Hawkins EMS says it may shut down ambulance if funding request is denied

Jeff Bobo • Feb 21, 2018 at 6:30 PM

ROGERSVILLE — Hawkins County EMS Director Jason Murrell told county leaders Tuesday he might have to park one of the county’s six 24/7 ambulances if he is denied a request for an additional $30,000 contribution.

The Budget Committee didn’t take action on Murrell’s request, although committee Chairman Stacy Vaughan said he might pull it from Monday’s full commission agenda until more is known about available funding and the county’s 2018-19 budget situation.

It was also reported Tuesday that the wheel tax increase has generated about $712,000 less than projected for the first seven months of 2017-18, which means another tight budget season is on the horizon.

When Church Hill EMS folded in 2016, Hawkins County EMS picked up the entire county.

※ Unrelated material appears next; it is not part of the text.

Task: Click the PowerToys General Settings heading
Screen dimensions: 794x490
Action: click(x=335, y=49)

At the time, both agencies were receiving a $30,000 annual contribution from the county commission, but when Church Hill EMS folded, its $30,000 reverted to the county general fund.

Murrell told the Budget Committee Tuesday he needs that extra $30,000 to continue operating Hawkins County EMS at full strength.

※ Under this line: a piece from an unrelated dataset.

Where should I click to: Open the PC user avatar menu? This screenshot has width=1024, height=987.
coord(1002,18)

The biggest problem is overtime

Murrell said his agency, like many across the nation, is having a hard time hiring qualified staff. As a result, he has to pay a lot of overtime, which increases his workman’s comp bill.

“We got a bill in January for an upfront cost of $20,000 that we had to pay right then ... no payment plan,” Murrell told the panel. “An estimated $30,000 is going to come due in March to catch up with the overtime we had last year.”

A normal payroll with no overtime should run $58,000 to $61,000 per pay period. With overtime, Hawkins County EMS is paying $70,000 to $75,000 per pay period.

That’s about $145,000 per month in payroll, not including other overhead costs, but the agency’s monthly revenue is averaging only $223,000.

Why does Hawkins EMS have so much overtime?

Murrell said he can’t find people to hire, and he doesn’t have a big enough staff to keep six trucks running full time without overtime.

“Nobody does,” he added. “We’ve not shut a truck down, unless it’s momentarily while crews are coming from one station to another station or something like that. Other counties are shutting trucks down because they don’t have the personnel to do it. It’s just an EMS staffing shortage. It’s nationwide. Nobody wants to get into EMS anymore.

“We’re using the most part-time employees that we can.”

What if the $30,000 is denied?

“We’ll do what we can, but the possibility of shutting a truck down is very possible,” Murrell said.

He added, “If we shut a truck down, the personnel would still be employed. Nobody will lose their job. It would just be that an area wouldn’t have an ambulance, and then that’s going to tax the ones that are still running — the five trucks — to even run more calls when they’re already running (nonstop) almost 24/7.”

Vaughan asked Murrell if Hawkins County EMS would be back in a few months asking for more money if the request is approved.

“I don’t feel that we’d have to ask for more. ... I do feel that EMS, since we took the whole county, should be allotted that $60,000 that was previously allocated for EMS, to run the whole county,” Murrell said.

Vaughan told Murrell to be prepared for his request to be pulled from the commission’s agenda Monday, especially if the wheel tax exemption resolution passes.

“We’ll do everything we can do, but it’s going to be based on revenue and expenditures,” Vaughan said. “If something happens and we can’t give it to you this time, will have to look stronger in next year’s budget. We can only work with the funds we’re dealt.”